Hearing that for the second time I would get to visit the Metropolitan Museum of Art, gave me goose bumps, and from the extreme enjoyment I experienced during my first visit, and I knew the second visit would be even more exciting. The last time I did not take all time I would have liked, because I wanted to see it all. This time I took it slower, I read the captions, and the snippets of information that came with each piece of art. There were two paintings that caught my eye; the first by a wonderful French artist Euge`ne Delacroix, The Abduction of Rebecca 1846; the second, by an equally brilliant Dutch artist, Rembrandt Harmensz, Aristotle with a Bust of Homer, 1653.
Both equally detailed, and based on the imagination the artist.

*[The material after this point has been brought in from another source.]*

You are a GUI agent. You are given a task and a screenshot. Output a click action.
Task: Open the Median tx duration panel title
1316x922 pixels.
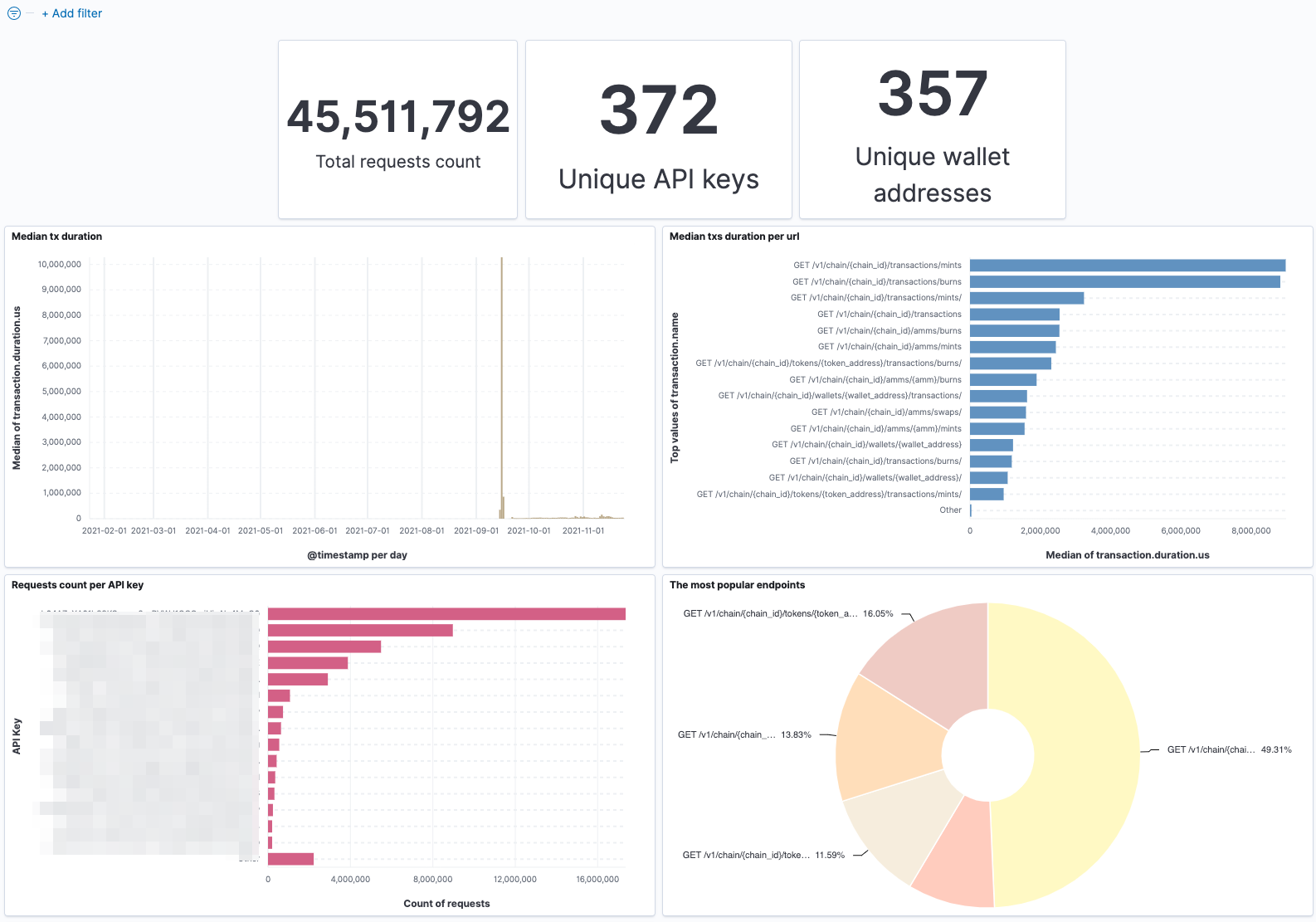tap(56, 237)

One has completely fictional characters from the literary masterpiece, Ivanhoe by Sir Walter Scott. While the other, with Aristotle contemplating over the bust of another much earlier Greek philosopher, and author Homer. I have always had a good imagination I can picture the scenes, characters and action in a book, but to see through eyes of another it gives me a new perspective. I once read Ivanhoe when I was about ten or twelve years old, and the way Delacroix brings to life the violence of the Abduction of Rebecca with his color choices and way of shading it is magnificent.
I felt that two the greatest philosophers in all history in one portrait is something worth deep meditation. What ever it was to drive Rembrandt to make such a portrait must have been equally compelling. As I walked away from the museum I felt that because of the allure and appeal of the art, I became determined to return another day.